- Opening Delimiter -

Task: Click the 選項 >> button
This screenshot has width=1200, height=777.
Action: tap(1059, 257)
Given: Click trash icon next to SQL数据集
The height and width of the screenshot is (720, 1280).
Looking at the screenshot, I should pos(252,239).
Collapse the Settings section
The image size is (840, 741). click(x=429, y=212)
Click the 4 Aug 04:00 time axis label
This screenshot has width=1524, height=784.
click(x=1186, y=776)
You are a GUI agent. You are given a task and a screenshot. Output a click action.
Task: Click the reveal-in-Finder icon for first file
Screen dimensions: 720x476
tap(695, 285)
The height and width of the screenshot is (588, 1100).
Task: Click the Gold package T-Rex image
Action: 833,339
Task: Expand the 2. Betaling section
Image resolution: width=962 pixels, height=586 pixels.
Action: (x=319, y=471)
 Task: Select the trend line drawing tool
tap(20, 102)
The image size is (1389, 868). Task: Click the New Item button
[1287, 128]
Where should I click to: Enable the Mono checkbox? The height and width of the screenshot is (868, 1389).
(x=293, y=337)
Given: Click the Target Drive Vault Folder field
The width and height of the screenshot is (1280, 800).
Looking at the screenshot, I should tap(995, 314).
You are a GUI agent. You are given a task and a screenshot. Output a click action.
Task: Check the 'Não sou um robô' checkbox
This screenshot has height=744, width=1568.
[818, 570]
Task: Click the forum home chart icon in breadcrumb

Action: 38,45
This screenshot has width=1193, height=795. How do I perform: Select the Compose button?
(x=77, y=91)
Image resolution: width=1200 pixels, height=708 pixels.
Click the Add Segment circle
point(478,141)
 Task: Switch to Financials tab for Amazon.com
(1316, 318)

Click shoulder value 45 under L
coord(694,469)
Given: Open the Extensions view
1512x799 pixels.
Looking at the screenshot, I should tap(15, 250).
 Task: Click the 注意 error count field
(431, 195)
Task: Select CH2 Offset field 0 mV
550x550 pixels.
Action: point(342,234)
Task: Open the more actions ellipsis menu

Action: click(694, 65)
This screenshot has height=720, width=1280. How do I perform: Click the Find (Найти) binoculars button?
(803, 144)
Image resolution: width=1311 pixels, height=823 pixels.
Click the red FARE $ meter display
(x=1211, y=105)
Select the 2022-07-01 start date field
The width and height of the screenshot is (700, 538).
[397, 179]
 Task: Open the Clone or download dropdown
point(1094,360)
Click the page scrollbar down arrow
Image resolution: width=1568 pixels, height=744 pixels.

- Closing Delimiter -

▶ _Task instructions_:
The whole listing above needs to be transcribed exactly.

▶ _Result_:
Task: Click the 選項 >> button
This screenshot has width=1200, height=777.
Action: tap(1059, 257)
Given: Click trash icon next to SQL数据集
The height and width of the screenshot is (720, 1280).
Looking at the screenshot, I should pos(252,239).
Collapse the Settings section
The image size is (840, 741). click(x=429, y=212)
Click the 4 Aug 04:00 time axis label
This screenshot has width=1524, height=784.
click(x=1186, y=776)
You are a GUI agent. You are given a task and a screenshot. Output a click action.
Task: Click the reveal-in-Finder icon for first file
Screen dimensions: 720x476
tap(695, 285)
The height and width of the screenshot is (588, 1100).
Task: Click the Gold package T-Rex image
Action: 833,339
Task: Expand the 2. Betaling section
Image resolution: width=962 pixels, height=586 pixels.
Action: (x=319, y=471)
 Task: Select the trend line drawing tool
tap(20, 102)
The image size is (1389, 868). Task: Click the New Item button
[1287, 128]
Where should I click to: Enable the Mono checkbox? The height and width of the screenshot is (868, 1389).
(x=293, y=337)
Given: Click the Target Drive Vault Folder field
The width and height of the screenshot is (1280, 800).
Looking at the screenshot, I should tap(995, 314).
You are a GUI agent. You are given a task and a screenshot. Output a click action.
Task: Check the 'Não sou um robô' checkbox
This screenshot has height=744, width=1568.
[818, 570]
Task: Click the forum home chart icon in breadcrumb

Action: 38,45
This screenshot has width=1193, height=795. How do I perform: Select the Compose button?
(x=77, y=91)
Image resolution: width=1200 pixels, height=708 pixels.
Click the Add Segment circle
point(478,141)
 Task: Switch to Financials tab for Amazon.com
(1316, 318)

Click shoulder value 45 under L
coord(694,469)
Given: Open the Extensions view
1512x799 pixels.
Looking at the screenshot, I should tap(15, 250).
 Task: Click the 注意 error count field
(431, 195)
Task: Select CH2 Offset field 0 mV
550x550 pixels.
Action: point(342,234)
Task: Open the more actions ellipsis menu

Action: click(694, 65)
This screenshot has height=720, width=1280. How do I perform: Click the Find (Найти) binoculars button?
(803, 144)
Image resolution: width=1311 pixels, height=823 pixels.
Click the red FARE $ meter display
(x=1211, y=105)
Select the 2022-07-01 start date field
The width and height of the screenshot is (700, 538).
[397, 179]
 Task: Open the Clone or download dropdown
point(1094,360)
Click the page scrollbar down arrow
Image resolution: width=1568 pixels, height=744 pixels.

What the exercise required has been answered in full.